Stored records:
------------

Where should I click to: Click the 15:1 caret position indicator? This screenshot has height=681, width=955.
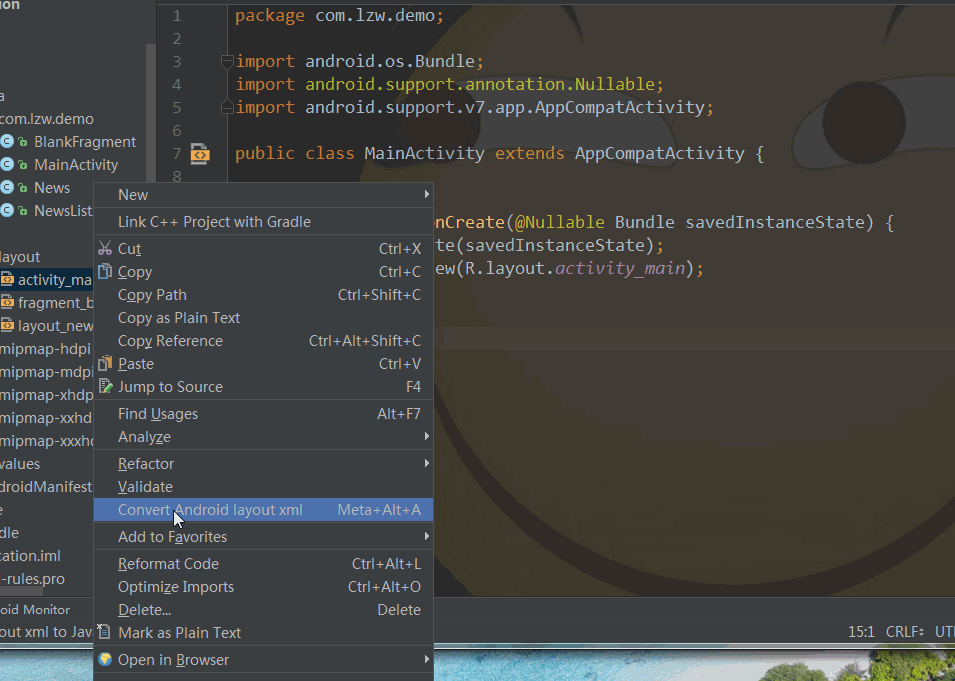pos(862,631)
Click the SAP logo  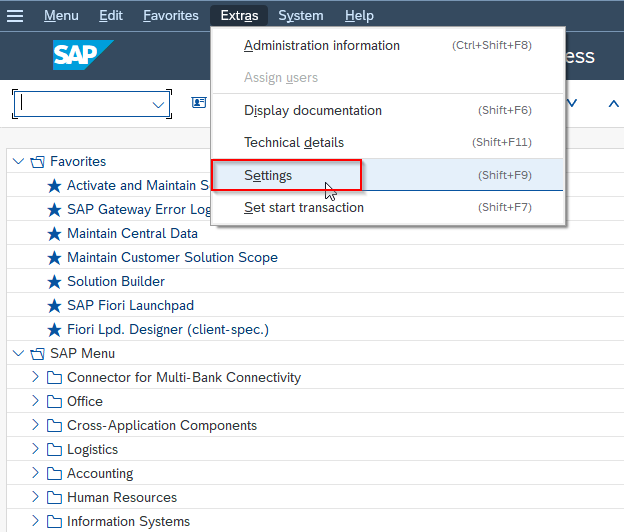point(83,55)
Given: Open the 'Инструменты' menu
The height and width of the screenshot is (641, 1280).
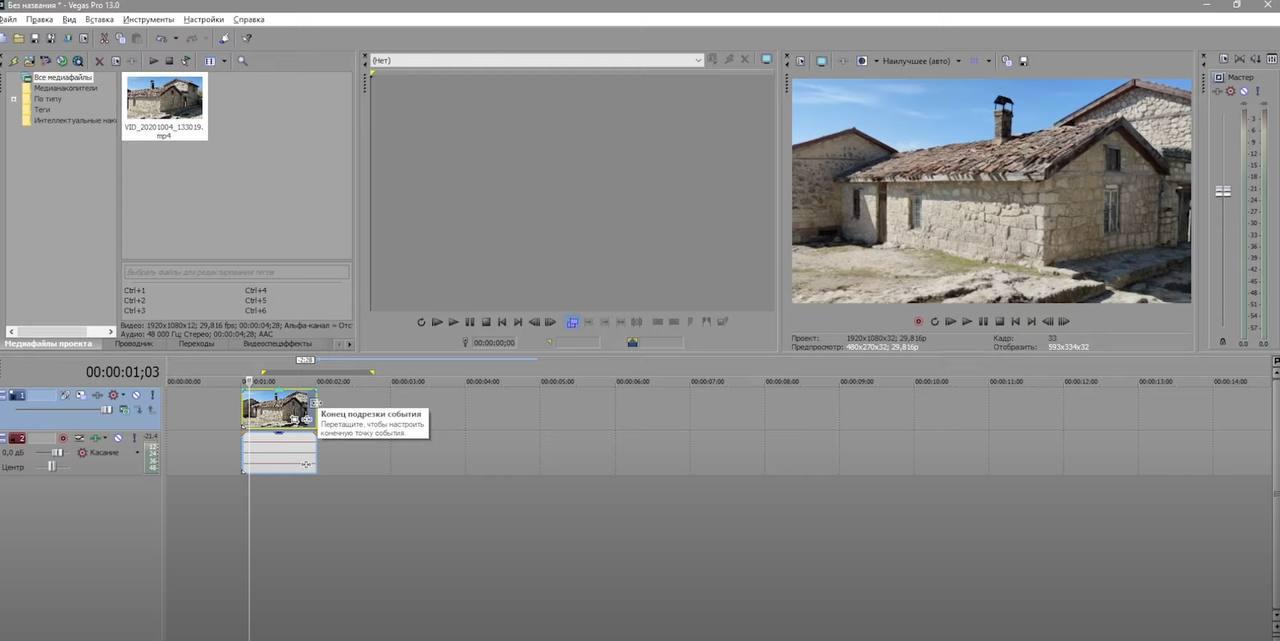Looking at the screenshot, I should [x=148, y=19].
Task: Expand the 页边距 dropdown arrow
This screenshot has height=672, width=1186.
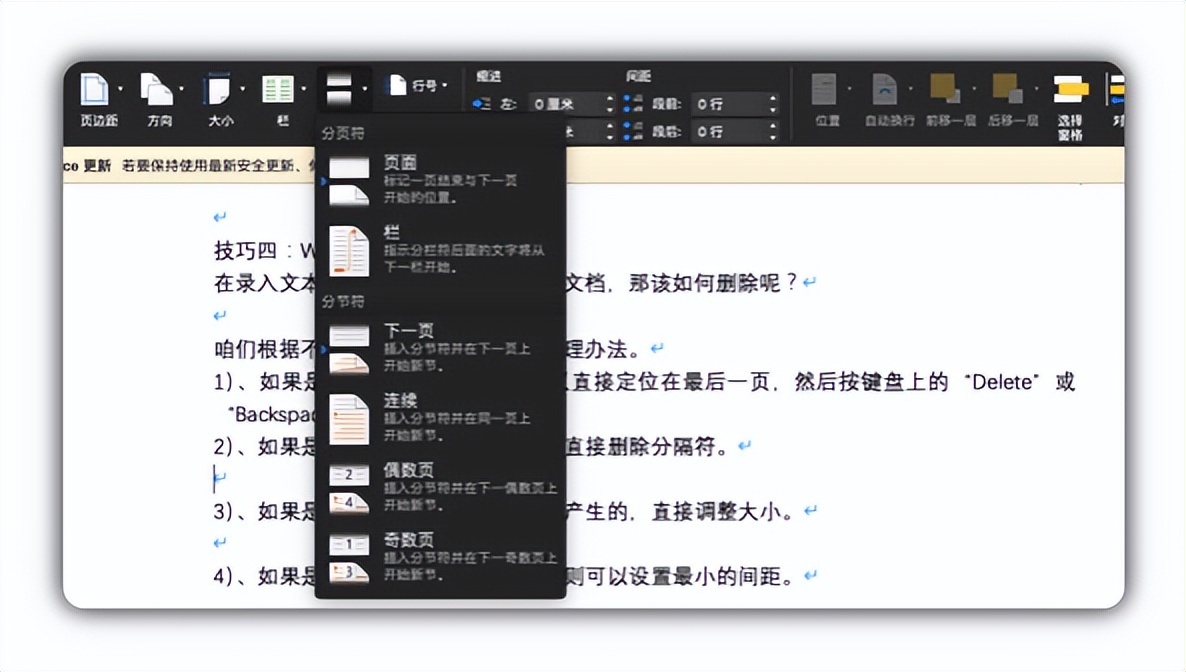Action: point(120,90)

------------

• AIM OF THE TASK
Print once more, exactly, the lines from the one with "Task: Expand the 页边距 dropdown arrow" through the last line of the data, both ends included, without any pictures.

• RESULT
Task: Expand the 页边距 dropdown arrow
This screenshot has height=672, width=1186.
Action: point(120,90)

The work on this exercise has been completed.